So, I was really looking forward to seeing this ghost story starring everyone’s favourite real life hero from his Blue Peter days, Peter Duncan.
When reviewing any form of entertainment, it is very difficult to say why you liked, or didn’t like something, without giving away too much of the story. If I did that you could just read the review and save yourself the price of a ticket. However, it is not a case of whether I like it or not, but whether you would like it and, let’s face it, we all have very different tastes.
I have watched many films where my initial reaction has been to switch off and this is how I felt just a short time into this play. Also by that time I had guessed the outcome. But with maturity comes the ability to watch and wait, use your mind and look deeper into the nuance and meaning behind what a writer is asking you to invest your time in, so I did.

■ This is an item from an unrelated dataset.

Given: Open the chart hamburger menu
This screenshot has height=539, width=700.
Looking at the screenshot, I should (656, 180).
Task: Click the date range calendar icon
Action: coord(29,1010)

I cannot say that my investment reaped a huge amount of interest but I did eventually get to grips with this duologue (no, it isn’t in the dictionary but knowing what a monologue is you will get my meaning). Because at the heart of this ghostly enactment there was a very good story which I believe deserved a far better airing.
That is not to say the actors were lacking in their delivery, although as the story progressed they did seem to show their abilities to much better effect, helped by the fact that the story, by then, seemed to pick up tempo and give us a glimpse of the outcome. Both Peter Duncan and Daniel Rainford have impressive theatre and film experience and definitely held together a play which may have floundered in less experienced hands.
Had these two actors been given the settings, sound and special effects the story deserved I could imagine it being quite an intriguing, satisfying and ghostly experience, lasting well in to bedtime rather than to the theatre exit. However, and maybe I need a hearing test, I found it hard to follow the dialogue, especially when they were seated opposite each other and side on to the audience.
The ghostly effects, happenings and noises, whilst initially making me jump out of my skin, then raised laughter rather than fright and the depressing set made me want to climb on stage and do a Mrs Hinch. At some stage in any show of any genre there has to be a few oooh and aaah moments.
My hat goes off to both actors for memorising so many lines, and not altogether easy ones with so much psycho babble involved. But they do say that about 50% of the spoken word directed at silent listeners is not taken in and therein lays the main problem. Had this been TV I would have pressed pause many times in order to fully understand or hear what was said and because of this my attention kept wandering. Was this lack of intellect on my part? I hope not because I did fully understand this story, knew where it was going and was gratified at how it all came together at the end. It wasn’t instant gratification like a feast when hungry, but an after feeling of satisfaction and much food for thought.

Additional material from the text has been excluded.